多囊蛋白（PC1）对主动脉夹层血管平滑肌细胞表型转化的影响及其机制研究

平滑肌细胞（SMC）的表型转化参与多种血管疾病的发生和发展，mTOR信号通路的激活是引起SMC表型转化的重要机制。PC1的下调表达可激活mTOR等信号通路，引起多囊肾病。我们发现主动脉夹层（AD）血管中的SMC向合成型转化；PC1显著下调表达。据此推测：PC1下调表达通过激活mTOR信号通路参与AD 中SMC的表型转化。本课题拟通过RNAi技术消减收缩型SMC PC1的表达，观察能否使其向合成型转化；通过病毒介导PC1在合成型SMC中过度表达，观察能否使其向收缩型转化；观察下调和上调PC1表达后mTOR信号通路的关键位点是否被激活或抑制，mTOR的抑制剂后能否阻断PC1下调引起的SMC表型转化；在组织水平确定PC1下调表达、mTOR通路激活和SMC表型转化之间的关联性。从而阐明PC1下调表达与SMC表型转化之间的关系及其机理，为进一步探索AD的发病机制、寻找早期诊断与治疗方法提供理论依。

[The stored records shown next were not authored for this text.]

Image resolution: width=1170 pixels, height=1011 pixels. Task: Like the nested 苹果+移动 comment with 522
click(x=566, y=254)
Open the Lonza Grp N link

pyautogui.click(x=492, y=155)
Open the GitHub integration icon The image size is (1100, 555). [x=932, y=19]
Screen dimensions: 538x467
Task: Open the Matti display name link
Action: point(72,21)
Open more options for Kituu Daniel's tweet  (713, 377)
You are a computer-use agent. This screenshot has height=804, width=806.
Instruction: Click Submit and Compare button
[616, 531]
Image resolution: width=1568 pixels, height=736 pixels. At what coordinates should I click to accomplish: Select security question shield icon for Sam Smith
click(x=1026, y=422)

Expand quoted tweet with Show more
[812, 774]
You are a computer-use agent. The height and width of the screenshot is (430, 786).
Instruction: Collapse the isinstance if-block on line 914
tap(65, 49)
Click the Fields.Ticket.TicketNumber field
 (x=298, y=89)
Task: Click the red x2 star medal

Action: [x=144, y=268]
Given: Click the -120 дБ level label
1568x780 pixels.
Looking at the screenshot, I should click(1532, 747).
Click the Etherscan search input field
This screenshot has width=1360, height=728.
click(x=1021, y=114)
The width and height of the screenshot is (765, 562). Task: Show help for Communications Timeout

在研究过程中，我们获得了32例的正常主动脉标本和 25例的主动脉夹层(AD)标本，用于平滑肌细胞（SMC）的原代培养和组织水平研究。采用酶消化+组织块法获得了原代SMC，通过α-actin和Smoothelin染色鉴定。根据PC1的cDNA序列，设计得到3组PC1基因的干扰序列，通过RT-PCR比较干扰效果，其中shPC1-2对PC1mRNA的干扰效率最高，抑制率60%。通过WB比较对PC1蛋白的干扰效果：其中shPC1-2能够有效地干扰PC1 的蛋白表达，抑制率52%。采用pLVTHM 载体连接干扰序列，完成慢病毒穿梭质粒表达载体的构建；采用Tronolab 公司的慢病毒包装系统进行包装。确定在1:40滴度转染48h时具有较好的抑制效果。收缩型SMC经RNAi后，Real time PCR、WB和IHC检测显示PC1、α-SMA、MHC 和Smoothelin下调表达，Real time PCR、WB和IHC检测显示OPN上调表达。收缩型的SMC经RNAi后，Real time PCR、ELISA检测显示COL1A1和COL3A1上调表达。通过电镜检测到收缩型SMC经RNAi后，向合成型转化。从Addegene 购得人源PC1质粒，完成穿梭质粒pshuttle-CMV-PC1 的构建，细菌内同源重组法构建腺病毒质粒，完成重组腺病毒在293T 细胞中的包装。合成型SMC经转导后，Real time PCR、WB和IHC检测显示PC1、α-SMA、MHC 和Smoothelin上调表达，Real time PCR、WB和IHC检测显示OPN 下调表达。Real time PCR、ELISA检测显示COL1A1和COL3A1下调表达。电镜检测到合成型SMC经转导后，向收缩型转化。通过WB检测到AD来源标本mTOR、S6K和4EBP1等蛋白在整体表达水平上与对照组无明显差异，在磷酸化水平上上调。收缩型SMC在PC1 RNAi后，加入Rapamycin处理，Real time PCR、WB和IHC检测显示PC1、α-SMA MHC 和Smoothelin 不发生明显下调表达；OPN的表达不发生明显上调，Real time PCR、ELISA检测显示COL1A1和COL3A1表达水平不发生明显上调；SMC向合成型转化的趋势不明显。